Vic pushed harder. With each harsh breath, the cold knifed into her lungs. She passed the stream and followed the tracks in the snow. She fell once and scrambled back to her feet as she heard a cougar’s snarl.
At the base of a slope, she burst into a meadow and spotted the lonely walnut tree, then Daniel, Calum, and Alec. Naked and in human form. Helen lay sprawled on the ground, unconscious, and something had ripped her up bad. Red splotches marked the snow, the smell of blood metallic and ugly in the pristine wilderness. Anger and fear tightened Vic’s throat as she saw bites and claw marks.
“I need something to stop the bleeding.” Alec pressed his hands over a long laceration. He scowled at Helen’s coat, the leather thick and useless for bandages.

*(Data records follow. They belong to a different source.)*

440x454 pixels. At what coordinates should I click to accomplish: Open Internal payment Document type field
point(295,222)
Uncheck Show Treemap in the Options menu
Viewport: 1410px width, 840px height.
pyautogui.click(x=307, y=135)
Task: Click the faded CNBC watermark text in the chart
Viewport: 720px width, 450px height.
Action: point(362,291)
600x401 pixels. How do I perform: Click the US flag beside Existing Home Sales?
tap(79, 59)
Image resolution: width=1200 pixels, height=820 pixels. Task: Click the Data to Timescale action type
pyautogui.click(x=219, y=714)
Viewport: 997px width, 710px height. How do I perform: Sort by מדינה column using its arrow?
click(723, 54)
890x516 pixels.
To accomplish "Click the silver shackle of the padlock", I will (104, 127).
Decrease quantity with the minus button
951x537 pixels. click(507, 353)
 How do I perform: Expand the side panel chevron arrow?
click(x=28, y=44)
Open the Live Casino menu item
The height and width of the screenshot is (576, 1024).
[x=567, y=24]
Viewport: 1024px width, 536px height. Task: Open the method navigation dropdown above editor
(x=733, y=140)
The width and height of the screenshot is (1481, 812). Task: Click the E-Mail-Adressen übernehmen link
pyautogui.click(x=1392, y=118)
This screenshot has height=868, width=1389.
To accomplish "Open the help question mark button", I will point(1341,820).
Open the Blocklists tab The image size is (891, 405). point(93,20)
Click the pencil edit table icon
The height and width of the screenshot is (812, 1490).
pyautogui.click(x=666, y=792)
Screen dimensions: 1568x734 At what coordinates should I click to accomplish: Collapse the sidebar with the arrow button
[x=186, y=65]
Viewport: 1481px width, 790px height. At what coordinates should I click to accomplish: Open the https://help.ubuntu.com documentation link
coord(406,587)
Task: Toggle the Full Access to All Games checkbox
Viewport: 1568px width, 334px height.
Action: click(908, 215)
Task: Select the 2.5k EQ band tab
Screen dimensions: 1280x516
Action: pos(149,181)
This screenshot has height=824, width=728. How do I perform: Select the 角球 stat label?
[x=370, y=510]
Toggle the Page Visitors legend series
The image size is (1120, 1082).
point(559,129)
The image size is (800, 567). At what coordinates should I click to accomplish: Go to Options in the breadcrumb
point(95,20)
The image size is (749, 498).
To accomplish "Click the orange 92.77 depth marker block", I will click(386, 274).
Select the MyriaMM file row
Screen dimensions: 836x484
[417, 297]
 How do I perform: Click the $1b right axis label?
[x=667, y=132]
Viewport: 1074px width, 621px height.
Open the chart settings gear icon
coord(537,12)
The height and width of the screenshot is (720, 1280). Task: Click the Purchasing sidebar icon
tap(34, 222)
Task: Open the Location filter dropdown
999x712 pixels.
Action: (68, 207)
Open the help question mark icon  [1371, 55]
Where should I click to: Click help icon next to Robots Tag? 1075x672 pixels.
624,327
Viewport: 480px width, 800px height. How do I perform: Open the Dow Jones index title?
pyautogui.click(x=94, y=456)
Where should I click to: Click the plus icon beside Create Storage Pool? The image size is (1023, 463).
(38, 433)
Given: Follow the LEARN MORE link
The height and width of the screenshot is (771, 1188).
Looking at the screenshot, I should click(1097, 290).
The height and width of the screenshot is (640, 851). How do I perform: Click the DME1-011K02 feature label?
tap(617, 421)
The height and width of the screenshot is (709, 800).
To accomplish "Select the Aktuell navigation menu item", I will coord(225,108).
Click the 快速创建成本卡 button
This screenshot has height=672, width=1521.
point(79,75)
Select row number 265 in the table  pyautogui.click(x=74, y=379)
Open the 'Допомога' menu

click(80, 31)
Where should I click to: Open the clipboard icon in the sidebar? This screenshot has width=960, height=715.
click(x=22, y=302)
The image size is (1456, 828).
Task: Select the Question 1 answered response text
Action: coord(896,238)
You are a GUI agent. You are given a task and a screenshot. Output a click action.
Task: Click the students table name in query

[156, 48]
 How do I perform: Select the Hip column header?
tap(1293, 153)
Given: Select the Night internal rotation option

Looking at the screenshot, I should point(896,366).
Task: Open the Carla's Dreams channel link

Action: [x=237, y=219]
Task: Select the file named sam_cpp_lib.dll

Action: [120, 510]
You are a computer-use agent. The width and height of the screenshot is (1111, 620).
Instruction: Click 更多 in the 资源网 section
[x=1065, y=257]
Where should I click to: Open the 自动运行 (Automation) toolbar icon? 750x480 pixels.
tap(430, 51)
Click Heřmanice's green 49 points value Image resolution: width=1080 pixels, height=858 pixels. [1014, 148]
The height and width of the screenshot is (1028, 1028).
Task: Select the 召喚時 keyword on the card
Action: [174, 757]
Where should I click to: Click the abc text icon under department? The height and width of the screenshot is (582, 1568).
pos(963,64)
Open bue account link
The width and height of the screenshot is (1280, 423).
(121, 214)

“I’ll go back,” Calum said.
“No. Here.” Vic shrugged out of her jacket, yanked off her flannel shirt, and tossed it at Daniel. As he ripped off a length of material, she took off the long-sleeved Henley she’d worn under it. Using her boot knife, Vic cut off strips and handed them to Alec.
“She must have covered her head with her hood and arms.” Calum examined Helen’s face and neck with gentle hands. “She didn’t panic.”
Helen’s coat was sliced to ribbons, but it had mostly protected the fragile skin underneath. Not her legs. Multiple gouges went through muscle almost to the bone, and she was bleeding badly. The men worked quickly, tying pressure bandages over the worst of the wounds.
As Vic pulled off her coat and bent to wrap it around Helen, Alec and Calum moved aside.
Calum bent to examine the red-flecked tracks leading away. “It’s a feral.” He looked at Alec, his voice level… and sad. “I’m sorry, cahir.”
Alec bowed his head slightly. “Your will, Cosantir.”
“Let’s get going.” Daniel lifted Helen in his arms.
“Go.” Alec turned to Vic. “You’re shivering, baby. Where’s-” He glanced at Helen, saw the coat around her. “You’re a treasure, Vixen. Now haul that precious ass of yours to where it’s warm.”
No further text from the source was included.